Welcome to Biting-Edge, a blog shared by authors and vampire experts, Mario Acevedo and Jeanne Stein. We’ll cover urban fantasy, vampires, pop culture, and all things Joss Whedon. Unlike other fantasy blogs, we don’t insist on body cavity searches (unless you ask politely). Snarkiness is most welcome...though we won't promise not to bite back!
Sunday, October 24, 2010
Mile Hi Con behind us, up ahead...Halloween with wine! Mario here,
Another Mile Hi Con bites the dust. You mix writers, geeks, booze, and costumes, you're bound to end up with all sorts of nuttiness. This con didn't disappoint.
<----Costumer-extraordinaire Neffra had to show
off her Klingon cleavage.
Ilana and Janene continued to strut their stuff after the costume contest.--->
As expected, Jeanne and Betsy Dornbusch got a jump start on the mayhem by fueling up at the bar and plotting against you-know-who.
Cons are a great time to reunite with writer friends. Warren Hammond (L), Carrie Vaughn, and Paolo Bacigalupi (R).
We had much to celebrate with the recent success of Bacigalupi, winner of a Hugo and a Nebula for The Windup Girl, and as a Finalist for a National Book Award for Ship Breaker.
Jeanne represented the Biting-Edge on the Vampires, Werewolves, Mermaids: Next in Urban Fantasy panel with Author Guest of Honor Rachel Caine (L), and Stephen Graham Jones (R).
Every once in a rare while I surprise myself in a good way. It happened at this con when I met the Artist Guest of Honor Donato Giancola and guessed his major artistic influence. Giancola provided the breathtaking cover illustration for the conference program with a reproduction of his oil painting Mechanic. I complimented Giancola about his impressive ability to render such a convincing red metallic. He said he used a red Christmas ball ornament as a model.

*Recorded data*:
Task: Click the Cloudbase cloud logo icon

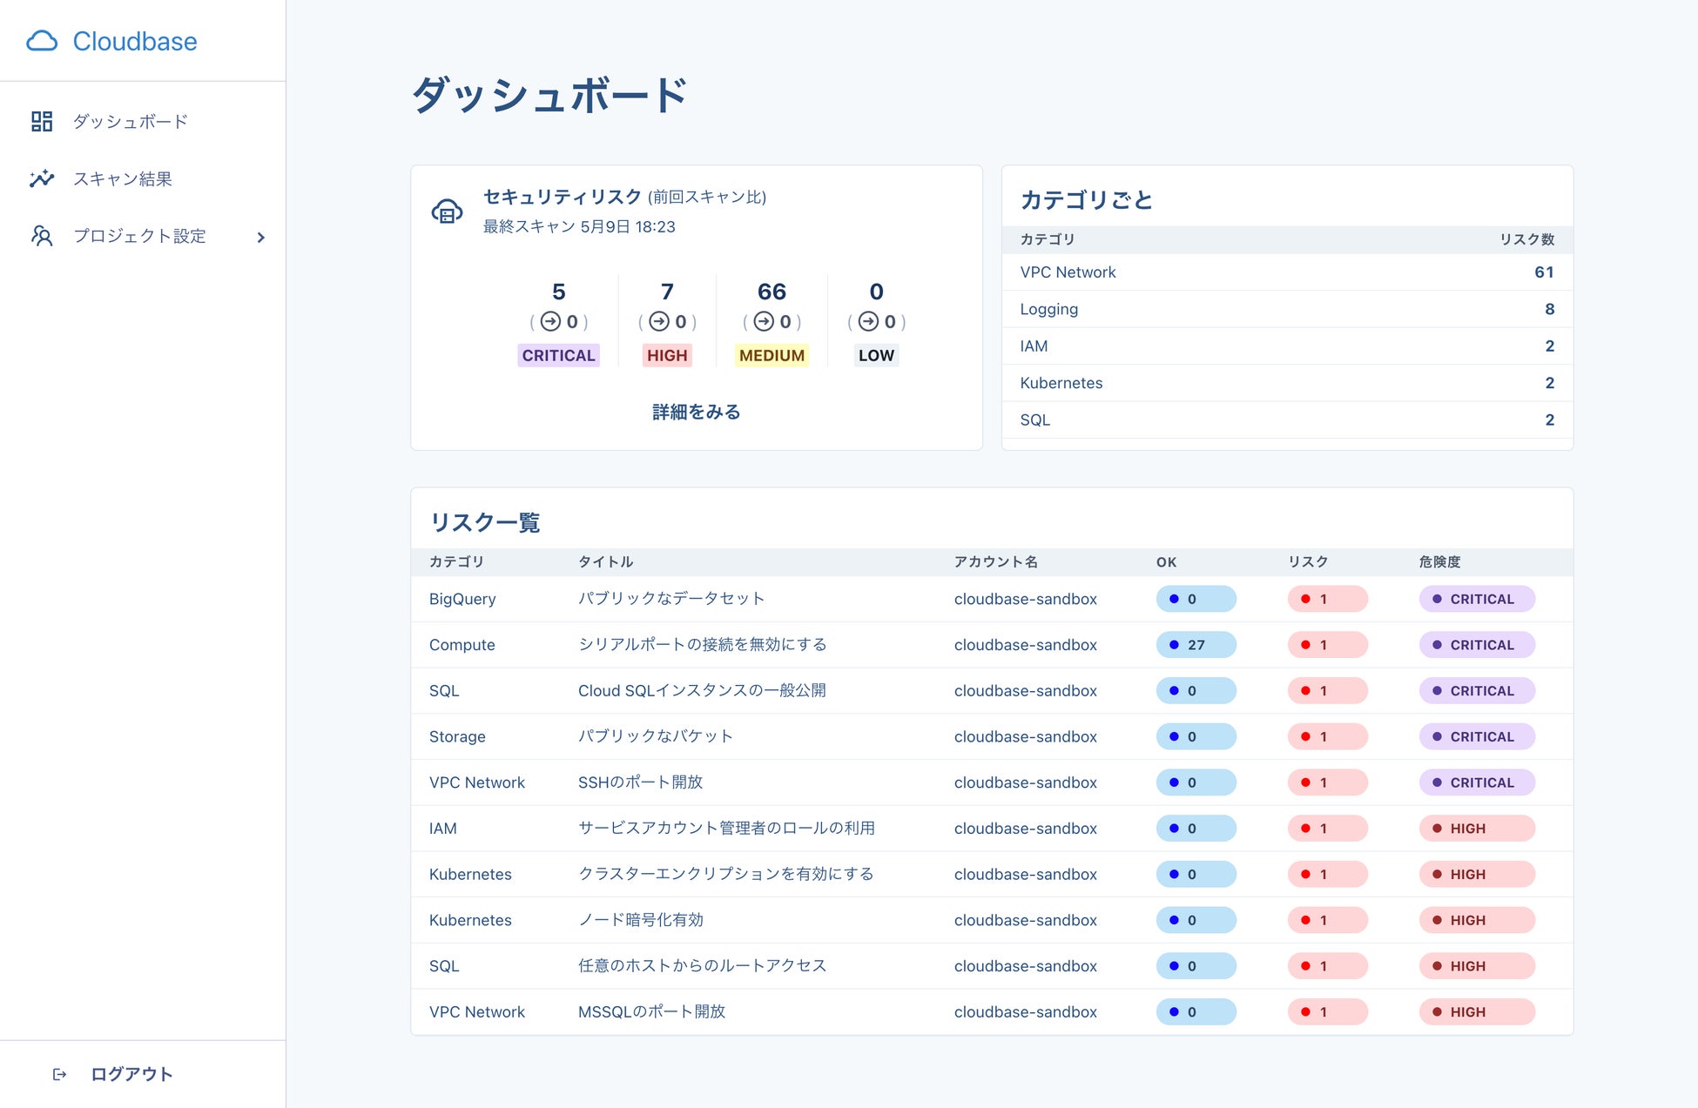Action: point(42,41)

*Problems and tasks*:
1 > In the Mile Hi Con blog post, shorten the paragraph that begins "Every once in a rare while" and keep its main facts.
2 > Translate this sentence from the Mile Hi Con blog post into Spanish: "Cons are a great time to reunite with writer friends."
3 > Write the next part of the Mile Hi Con blog post, starting after its final sentence.

*Answer list*:
1 > At this con, I met Artist Guest of Honor Donato Giancola and correctly guessed his major artistic influence. His oil painting Mechanic was reproduced as the striking cover of the conference program. When I praised his convincing red metallic, he said he had used a red Christmas ball ornament as his model.

2 > Las convenciones son un momento estupendo para reencontrarse con amigos escritores.

3 >
I studied the painting and commented to Gianola that his color palette and style reminded me of the great British painter John Waterhouse (1849-1917).
Giancola brightened at my
observation and replied with an enthusiastic affirmative.
(Waterhouse La Belle Dame Sans Merci --->)
Afterwards we had a wonderful conversation about Giancola's career, his techniques, and our appreciation for Waterhouse and NC Wyeth. Made me want to get back to the easel ASAP, and I will.
One topic among us writers is that in our stories, for all our struggles against formula, we can still unwittingly wallow in the tropes of our genre. If you want to churn through the banal and overdone concepts of the small screen, check out the website TVtropes.org
I'm the guest blogger on Readaholic's Scarefest with my essay, Why I Love Halloween. Thanks for the invitation, Bridget.
Since this is the season of witches and things that can make you go e-yeew! in a big way, we must share these videos.
First: from author Deborah Harkness, whose debut novel A Discovery of Witches, is due out February 8 from Viking.
Harkness is a vintner with an award-winning blog, GoodWineUnder $20. But what about us poor writers? Anything for under five bucks?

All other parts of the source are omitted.